**Goal**
Copy out the entries below, substituting "Goal" for every occurrence of "Given" and changing nothing else.

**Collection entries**
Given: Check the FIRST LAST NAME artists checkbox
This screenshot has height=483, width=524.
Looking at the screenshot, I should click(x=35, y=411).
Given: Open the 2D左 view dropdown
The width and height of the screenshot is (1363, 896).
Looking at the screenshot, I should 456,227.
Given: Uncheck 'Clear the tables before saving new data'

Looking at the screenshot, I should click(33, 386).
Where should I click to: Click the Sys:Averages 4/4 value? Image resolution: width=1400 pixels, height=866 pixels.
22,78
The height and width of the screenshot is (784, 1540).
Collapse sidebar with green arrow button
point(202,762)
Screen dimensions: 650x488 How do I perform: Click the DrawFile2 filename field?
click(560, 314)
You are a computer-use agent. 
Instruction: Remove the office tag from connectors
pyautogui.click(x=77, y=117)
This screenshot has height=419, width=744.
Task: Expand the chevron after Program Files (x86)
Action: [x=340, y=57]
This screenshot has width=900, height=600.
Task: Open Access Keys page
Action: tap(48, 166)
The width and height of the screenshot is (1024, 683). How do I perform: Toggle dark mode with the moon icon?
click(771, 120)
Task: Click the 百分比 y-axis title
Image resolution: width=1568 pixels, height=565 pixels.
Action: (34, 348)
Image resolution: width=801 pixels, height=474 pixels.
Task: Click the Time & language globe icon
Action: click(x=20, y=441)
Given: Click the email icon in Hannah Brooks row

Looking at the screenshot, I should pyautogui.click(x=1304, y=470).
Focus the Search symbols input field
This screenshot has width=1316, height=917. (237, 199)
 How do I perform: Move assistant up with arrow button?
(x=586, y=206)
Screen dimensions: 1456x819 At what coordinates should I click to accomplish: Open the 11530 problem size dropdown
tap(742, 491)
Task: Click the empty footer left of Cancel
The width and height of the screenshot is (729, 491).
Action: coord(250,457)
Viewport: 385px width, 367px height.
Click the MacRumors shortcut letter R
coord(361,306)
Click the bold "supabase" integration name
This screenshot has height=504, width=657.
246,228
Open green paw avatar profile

**Solution**
Goal: Check the FIRST LAST NAME artists checkbox
This screenshot has height=483, width=524.
Looking at the screenshot, I should click(x=35, y=411).
Goal: Open the 2D左 view dropdown
The width and height of the screenshot is (1363, 896).
Looking at the screenshot, I should 456,227.
Goal: Uncheck 'Clear the tables before saving new data'

Looking at the screenshot, I should click(33, 386).
Where should I click to: Click the Sys:Averages 4/4 value? Image resolution: width=1400 pixels, height=866 pixels.
22,78
The height and width of the screenshot is (784, 1540).
Collapse sidebar with green arrow button
point(202,762)
Screen dimensions: 650x488 How do I perform: Click the DrawFile2 filename field?
click(560, 314)
You are a computer-use agent. 
Instruction: Remove the office tag from connectors
pyautogui.click(x=77, y=117)
This screenshot has height=419, width=744.
Task: Expand the chevron after Program Files (x86)
Action: [x=340, y=57]
This screenshot has width=900, height=600.
Task: Open Access Keys page
Action: tap(48, 166)
The width and height of the screenshot is (1024, 683). How do I perform: Toggle dark mode with the moon icon?
click(771, 120)
Task: Click the 百分比 y-axis title
Image resolution: width=1568 pixels, height=565 pixels.
Action: (34, 348)
Image resolution: width=801 pixels, height=474 pixels.
Task: Click the Time & language globe icon
Action: click(x=20, y=441)
Goal: Click the email icon in Hannah Brooks row

Looking at the screenshot, I should pyautogui.click(x=1304, y=470).
Focus the Search symbols input field
This screenshot has width=1316, height=917. (237, 199)
 How do I perform: Move assistant up with arrow button?
(x=586, y=206)
Screen dimensions: 1456x819 At what coordinates should I click to accomplish: Open the 11530 problem size dropdown
tap(742, 491)
Task: Click the empty footer left of Cancel
The width and height of the screenshot is (729, 491).
Action: coord(250,457)
Viewport: 385px width, 367px height.
Click the MacRumors shortcut letter R
coord(361,306)
Click the bold "supabase" integration name
This screenshot has height=504, width=657.
246,228
Open green paw avatar profile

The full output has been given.